[STATED EXERCISE A] Convert the records below, from the line containing "At what coordinates should I click to accomplish: Click the Who" through the end of the records, into a JSON list of strings with one string per line, omitting blank lines.

[PAGE EXTRACT]
In the present specification, “a state in which a member A is connected to a member B” includes a case in which the member A and the member B are indirectly connected to each other through other members that do not substantially affect their electrical connection state nor impair the functions and effects achieved by their combination, in addition to a case in which the member A and the member B are physically and directly connected to each other.
Similarly, “a state in which a member C is connected (provided) between the member A and the member B” includes a case where the member A and the member C, or the member B and the member C are indirectly connected to each other through other members that do not substantially affect their electrical connection state nor impair the functions and effects achieved by their combination, in addition to a case where the member A and the member C, or the member B and the member C are directly connected to each other.
Further, in the present specification, symbols attached to electric signals such as voltage signals and current signals or circuit elements such as resistors, capacitors, and inductors refer to voltage values, current values, or circuit constants (resistance values, capacitance values, inductances) thereof, respectively, as needed.
The vertical and horizontal axes of waveform diagrams and time charts to be referred to in the present specification are enlarged or reduced as appropriate for ease of understanding, and each illustrated waveform is also simplified, exaggerated, or emphasized for ease of understanding.
FIG. 1 is a circuit diagram of a series capacitor step-down converter 100 according to an embodiment. The series capacitor step-down converter 100 steps down an input voltage Vin supplied to an input line 102 and generates a stepped-down output voltage Vout on an output line 104.
The series capacitor step-down converter 100 includes a main circuit 110 and a controller IC 200. The controller IC 200 is an application specific integrated circuit (ASIC) integrated on one semiconductor substrate.
The main circuit 110 includes a first switch S1 to a fourth switch S4, a coupled inductor 112, a series capacitor Cr, and an output capacitor Cout.
The first switch S1 has a first end connected to the input line 102. The coupled inductor 112 is a transformer and includes a first inductor L1 and a second inductor L2 that are magnetically coupled to each other. The first inductor L1 and the second inductor L2 have an equal inductance L, and further have a mutual inductance M. A first end of each of the first inductor L1 and the second inductor L2 is connected to the output line 104.
A second switch S2 is connected between a second end of the first inductor L1 and a ground. The series capacitor Cr is connected between a second end of the first switch S1 and the second end of the first inductor L1. A third switch S3 is connected between the second end of the first switch S1 and a second end of the second inductor L2. The fourth switch S4 is connected between the second end of the second inductor L2 and a ground. The output capacitor Cout is connected between the output line 104 and a ground.

[PROVIDED DATA]

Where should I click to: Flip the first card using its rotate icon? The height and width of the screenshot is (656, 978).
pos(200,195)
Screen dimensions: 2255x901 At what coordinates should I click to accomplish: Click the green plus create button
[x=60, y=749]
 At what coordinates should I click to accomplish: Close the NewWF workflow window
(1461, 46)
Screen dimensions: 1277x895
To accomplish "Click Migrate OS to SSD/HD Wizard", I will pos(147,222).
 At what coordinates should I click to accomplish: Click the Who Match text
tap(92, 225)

[STATED EXERCISE B] In the converter text above, reproduce everything from "Further, in the" down to "respectively, as needed.", replacing "resistors" with "diodes".

[TASK RESPONSE A]
[
  " At what coordinates should I click to accomplish: Click the Who Match text",
  "tap(92, 225)"
]

[TASK RESPONSE B]
Further, in the present specification, symbols attached to electric signals such as voltage signals and current signals or circuit elements such as diodes, capacitors, and inductors refer to voltage values, current values, or circuit constants (resistance values, capacitance values, inductances) thereof, respectively, as needed.